With no line omitted, restate the records below exactly as they appear.
╔══
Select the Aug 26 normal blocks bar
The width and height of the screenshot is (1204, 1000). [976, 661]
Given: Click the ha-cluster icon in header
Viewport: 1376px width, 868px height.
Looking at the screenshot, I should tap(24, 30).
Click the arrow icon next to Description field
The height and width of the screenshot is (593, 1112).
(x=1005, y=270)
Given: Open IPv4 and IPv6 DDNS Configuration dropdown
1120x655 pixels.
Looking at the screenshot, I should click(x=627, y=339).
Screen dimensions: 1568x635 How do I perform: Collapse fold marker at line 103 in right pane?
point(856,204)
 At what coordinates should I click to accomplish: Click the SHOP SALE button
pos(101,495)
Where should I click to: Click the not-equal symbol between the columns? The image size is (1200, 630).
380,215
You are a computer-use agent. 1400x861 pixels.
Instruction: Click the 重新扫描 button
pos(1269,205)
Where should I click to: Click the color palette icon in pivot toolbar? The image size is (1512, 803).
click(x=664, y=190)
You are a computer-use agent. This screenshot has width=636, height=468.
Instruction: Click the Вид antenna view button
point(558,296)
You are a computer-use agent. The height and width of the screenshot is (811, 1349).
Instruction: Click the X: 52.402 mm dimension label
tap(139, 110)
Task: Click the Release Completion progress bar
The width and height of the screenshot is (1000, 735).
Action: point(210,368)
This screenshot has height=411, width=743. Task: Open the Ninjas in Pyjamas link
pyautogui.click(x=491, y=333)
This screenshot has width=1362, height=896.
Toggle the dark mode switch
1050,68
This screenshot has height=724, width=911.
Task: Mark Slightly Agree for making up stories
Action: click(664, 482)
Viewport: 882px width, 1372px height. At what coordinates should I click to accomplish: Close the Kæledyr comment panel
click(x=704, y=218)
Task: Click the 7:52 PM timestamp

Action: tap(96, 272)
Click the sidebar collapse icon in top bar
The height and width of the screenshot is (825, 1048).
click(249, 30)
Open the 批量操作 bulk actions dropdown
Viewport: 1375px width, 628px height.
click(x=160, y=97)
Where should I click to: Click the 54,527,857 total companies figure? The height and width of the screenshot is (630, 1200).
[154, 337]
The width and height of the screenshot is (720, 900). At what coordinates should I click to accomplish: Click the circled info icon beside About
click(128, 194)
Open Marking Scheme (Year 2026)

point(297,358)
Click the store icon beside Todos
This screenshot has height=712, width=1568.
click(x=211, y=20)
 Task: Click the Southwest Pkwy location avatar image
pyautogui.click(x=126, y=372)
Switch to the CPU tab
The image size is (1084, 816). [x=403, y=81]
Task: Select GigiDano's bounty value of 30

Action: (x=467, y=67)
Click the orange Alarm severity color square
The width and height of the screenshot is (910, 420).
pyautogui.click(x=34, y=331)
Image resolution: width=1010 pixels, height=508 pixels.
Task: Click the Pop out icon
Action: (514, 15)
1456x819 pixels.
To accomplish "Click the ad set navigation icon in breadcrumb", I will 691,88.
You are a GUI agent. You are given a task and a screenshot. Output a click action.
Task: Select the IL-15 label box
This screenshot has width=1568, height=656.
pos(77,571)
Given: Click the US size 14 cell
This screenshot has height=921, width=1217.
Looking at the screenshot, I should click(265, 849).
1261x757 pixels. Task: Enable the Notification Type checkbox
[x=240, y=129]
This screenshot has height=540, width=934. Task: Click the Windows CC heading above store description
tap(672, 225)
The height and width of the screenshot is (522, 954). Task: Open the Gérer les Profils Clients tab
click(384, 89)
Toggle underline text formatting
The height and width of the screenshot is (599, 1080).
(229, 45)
╚══
* [SOLUTION FOR THIS EXERCISE]:
Select the Aug 26 normal blocks bar
The width and height of the screenshot is (1204, 1000). [976, 661]
Given: Click the ha-cluster icon in header
Viewport: 1376px width, 868px height.
Looking at the screenshot, I should tap(24, 30).
Click the arrow icon next to Description field
The height and width of the screenshot is (593, 1112).
(x=1005, y=270)
Given: Open IPv4 and IPv6 DDNS Configuration dropdown
1120x655 pixels.
Looking at the screenshot, I should click(x=627, y=339).
Screen dimensions: 1568x635 How do I perform: Collapse fold marker at line 103 in right pane?
point(856,204)
 At what coordinates should I click to accomplish: Click the SHOP SALE button
pos(101,495)
Where should I click to: Click the not-equal symbol between the columns? The image size is (1200, 630).
380,215
You are a computer-use agent. 1400x861 pixels.
Instruction: Click the 重新扫描 button
pos(1269,205)
Where should I click to: Click the color palette icon in pivot toolbar? The image size is (1512, 803).
click(x=664, y=190)
You are a computer-use agent. This screenshot has width=636, height=468.
Instruction: Click the Вид antenna view button
point(558,296)
You are a computer-use agent. The height and width of the screenshot is (811, 1349).
Instruction: Click the X: 52.402 mm dimension label
tap(139, 110)
Task: Click the Release Completion progress bar
The width and height of the screenshot is (1000, 735).
Action: point(210,368)
This screenshot has height=411, width=743. Task: Open the Ninjas in Pyjamas link
pyautogui.click(x=491, y=333)
This screenshot has width=1362, height=896.
Toggle the dark mode switch
1050,68
This screenshot has height=724, width=911.
Task: Mark Slightly Agree for making up stories
Action: click(664, 482)
Viewport: 882px width, 1372px height. At what coordinates should I click to accomplish: Close the Kæledyr comment panel
click(x=704, y=218)
Task: Click the 7:52 PM timestamp

Action: tap(96, 272)
Click the sidebar collapse icon in top bar
The height and width of the screenshot is (825, 1048).
click(249, 30)
Open the 批量操作 bulk actions dropdown
Viewport: 1375px width, 628px height.
click(x=160, y=97)
Where should I click to: Click the 54,527,857 total companies figure? The height and width of the screenshot is (630, 1200).
[154, 337]
The width and height of the screenshot is (720, 900). At what coordinates should I click to accomplish: Click the circled info icon beside About
click(128, 194)
Open Marking Scheme (Year 2026)

point(297,358)
Click the store icon beside Todos
This screenshot has height=712, width=1568.
click(x=211, y=20)
 Task: Click the Southwest Pkwy location avatar image
pyautogui.click(x=126, y=372)
Switch to the CPU tab
The image size is (1084, 816). [x=403, y=81]
Task: Select GigiDano's bounty value of 30

Action: (x=467, y=67)
Click the orange Alarm severity color square
The width and height of the screenshot is (910, 420).
pyautogui.click(x=34, y=331)
Image resolution: width=1010 pixels, height=508 pixels.
Task: Click the Pop out icon
Action: (514, 15)
1456x819 pixels.
To accomplish "Click the ad set navigation icon in breadcrumb", I will 691,88.
You are a GUI agent. You are given a task and a screenshot. Output a click action.
Task: Select the IL-15 label box
This screenshot has width=1568, height=656.
pos(77,571)
Given: Click the US size 14 cell
This screenshot has height=921, width=1217.
Looking at the screenshot, I should click(265, 849).
1261x757 pixels. Task: Enable the Notification Type checkbox
[x=240, y=129]
This screenshot has height=540, width=934. Task: Click the Windows CC heading above store description
tap(672, 225)
The height and width of the screenshot is (522, 954). Task: Open the Gérer les Profils Clients tab
click(384, 89)
Toggle underline text formatting
The height and width of the screenshot is (599, 1080).
(229, 45)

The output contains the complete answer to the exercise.